Experts are predicting that 2021 will be a banner year for home sales, with more sales expected than any year since 2006.
Yet many people looking to move to affordable locales or take advantage of historically low mortgage rates are already saddled with student loan debt. Nationwide, nearly 45 million Americans have outstanding student loans.
Having student loans doesn't mean you can't buy a home. "A substantial student loan balance will make buying a home a challenge, but it's still doable," says Lamar Watson, a certified financial planner and founder of Washington D.C.-based Dream Financial Planning.
Last year, 24% of all home-buyers reported having student loan debt, according to the National Association of Realtors. About 46% of homebuyers ages 22 to 29 had outstanding student loans while 38% of older millennials (ages 30 to 39) had student loan debt.
Those who have debt — including other forms, such as credit card debt, car loans and medical expenses — say it took an average of two additional years to save for a down payment. In addition to making it harder to save, here's how else student loans can affect your ability to buy a home.
Student loans can "absolutely" have an impact on your ability to purchase a home, says certified financial planner Ryan Greiser.

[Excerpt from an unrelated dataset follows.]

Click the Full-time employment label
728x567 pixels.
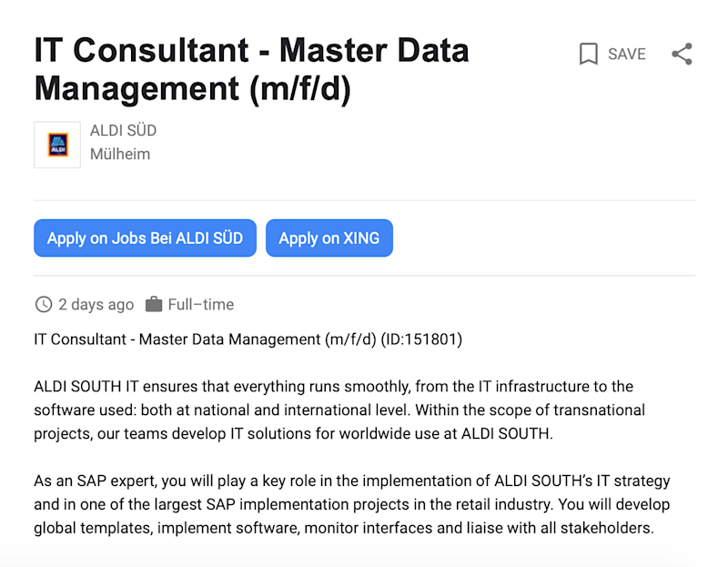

That's because when you apply for a mortgage, lenders consider a number of factors to determine if you're a trustworthy borrower, including your debt-to-income ratio (DTI). To calculate your DTI, add up all the debt payments you owe on a monthly basis, including rent, car payments, credit card minimums and student loans. Then divide that by your gross monthly income (what you make before taxes). Bankrate and Zillow also offer helpful calculators.
Typically, in order to obtain a qualified mortgage, which is more stable and has certain protections for borrowers, including ensuring they have the ability to repay the loan, you cannot have a ratio above 43%, according to the Consumer Financial Protection Bureau.
Many lenders, however, have a much lower threshold. "If your student loans are taking up 20% of your income, it is very unlikely they will approve you for a monthly [mortgage] payment of 30% of your income," says Mark Struthers, a CFP and founder of Minnesota-based Sona Wealth.
Greiser usually recommends aiming to keep your DTI at 36% or less. Still, there are certain cases where he makes an exception, especially if you're willing to sacrifice some luxuries in your life such as vacations, shopping and dining out, he says.
Before you start browsing homes, it's smart to take a holistic look at your finances, Watson says. That includes taking a hard look at the current state of your loans. "Make sure you evaluate different loan repayment plans, or a refinance, to see if you can make your payments more manageable," Watson says.
It's especially important that you continue to make timely payments, since missing payments could lower your credit score at a time when lenders are carefully considering this metric. If you're more than 90 days past due on a payment on federal student loans or 30 to 45 days late on a private student loan, lenders will typically report this to the major credit bureaus in addition to charging you late fees.
If you are in danger of missing a payment, reach out to your lender. And if you haven't already, sign up for autopay, which will keep you from forgetting to make your payment.
While student loans can make the home-buying process more complicated, don't blindly rush to pay off or refinance your loans, says Silvia Manent, a CFP and founder of Massachusetts-based Manent Capital. It's worth it to explore other channels first. If you expect to get Public Service Loan Forgiveness, it may not be wise to pay off your student loans, Manent says.
Additionally, if your student loan interest is low, below 2%, then putting any extra money in your budget toward investments, rather than paying extra on your student loans, could earn you more in the long run, Manent says. She recommends increasing contributions to retirement accounts such as a 401(k).
At the end of the day, making sure you're able to manage and pay down your student loan debt goes beyond the ability to purchase a home, says Leo Marte, a CFP and founder of North Carolina-based Abundant Advisors. "It's a simple math problem — the more debt you have, the lower your quality of life and long-term financial health will be," he says.